The dispute at issue in the opinion arose out of the limited partnership agreement (the “Agreement”) of Cantor Fitzgerald, L.P. (the “Partnership”).  The Agreement included provisions that denied certain deferred distributions of capital account balances and grant amounts (the “Conditioned Payments”) to former limited partners if such former partners engaged in competitive activities within four years after ceasing to be limited partners.  The plaintiffs, a group of former limited partners of the Partnership, withdrew from the Partnership, resigned from their employment with an affiliated entity, and began working for various competitors.  After their withdrawal, the Partnership determined that the former partners breached their non-competition obligations by engaging in competitive activities, and the Partnership withheld the Conditioned Payments in amounts ranging from roughly $100,000 to over $5 million.  The plaintiffs subsequently filed suit in the Delaware Court of Chancery, alleging breach of contract claims and, among other things, that the forfeiture-for-competition provisions were unenforceable.  In January 2023, the Delaware Court of Chancery ruled in the plaintiffs’ favor, noting that Delaware’s public policy has a “distaste for liquidated damages provisions that restrain trade by requiring employees to pay former employers if they compete,” and held that forfeiture-for-competition provisions are subject to review for reasonableness.

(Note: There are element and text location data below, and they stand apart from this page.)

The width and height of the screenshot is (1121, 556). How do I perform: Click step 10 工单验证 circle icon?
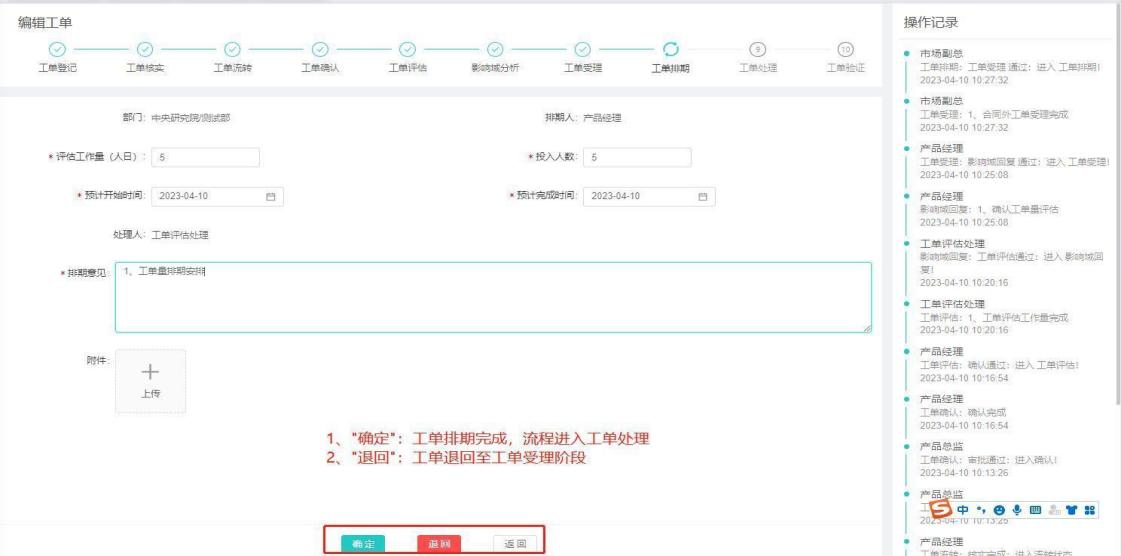847,48
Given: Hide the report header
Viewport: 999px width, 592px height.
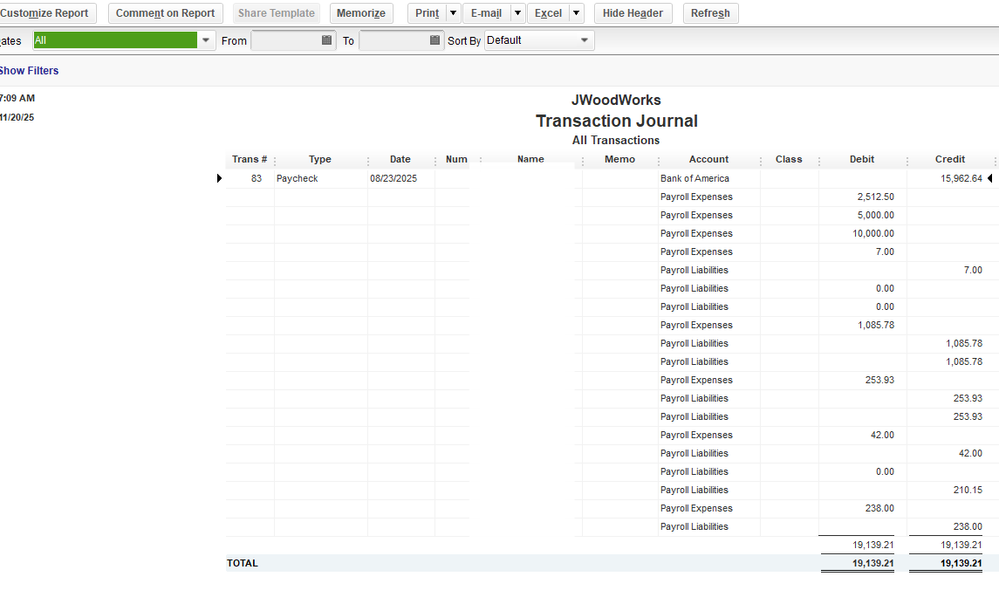Looking at the screenshot, I should point(633,13).
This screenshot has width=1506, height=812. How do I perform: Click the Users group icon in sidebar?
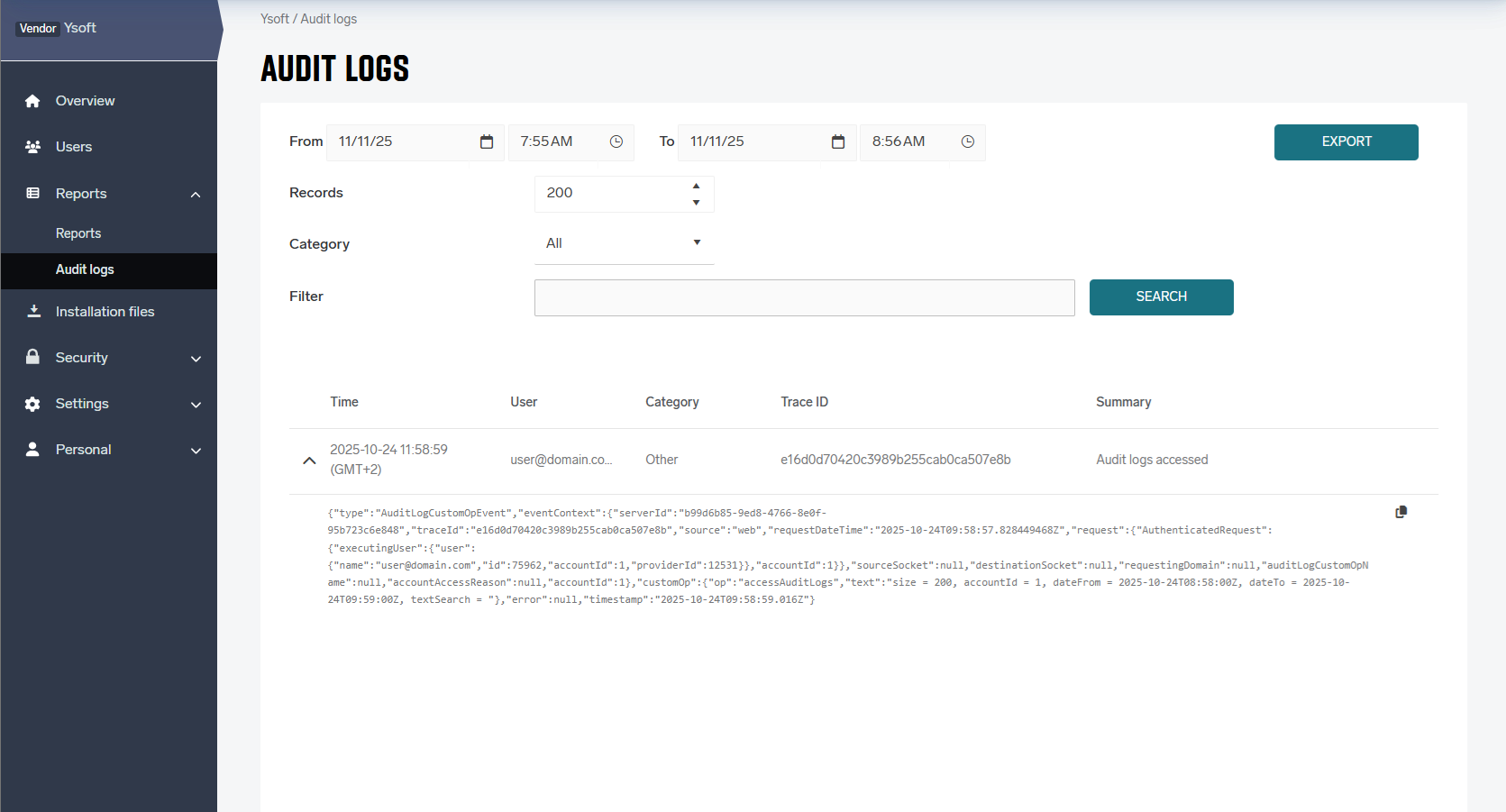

In a decision rendered on appeal on January 29, 2024, the Delaware Supreme Court reversed the Court of Chancery’s holding.  The Court reviewed the public policy considerations associated with non-competition provisions and related liquidated damages provisions and compared them to the public policy considerations associated with forfeiture-for-competition provisions.  In analyzing whether to enforce the forfeiture-for-competition provisions, the Court distinguished between a restrictive non-competition covenant that prevents an individual from working in a specific field (which may be subject to injunctive relief) and a forfeiture-for competition provision that allows an individual to work but imposes a cost for doing so (which is not subject to injunctive relief).  The Court also noted that 6 Del. C. § 17-306 permits partnership agreements to contain consequences that are not available in other commercial contracts, such as penalties and forfeitures, and that the Delaware Revised Uniform Limited Partnership Act has a stated policy “to give maximum effect to the principle of freedom of contract and to the enforceability of partnership agreements.”  While recognizing that freedom of contract is not unbounded, the Court found that the public policy interest that is present when a court reviews the reasonableness of a restriction on working in a specific field is much stronger than the public policy interest in preventing employees from forfeiting benefits for choosing to compete.  As a result, the Court found that the forfeiture-for-competition provisions in this case are not subject to review for reasonableness. 

The Court’s opinion in Cantor Fitzgerald highlights that, in the context of Delaware limited partnerships, Delaware courts (i) recognize a strong public policy of freedom of contract, and (ii) absent some form of bad faith or unconscionability, will generally preserve contractual flexibility and hold parties to their bargained-for agreements.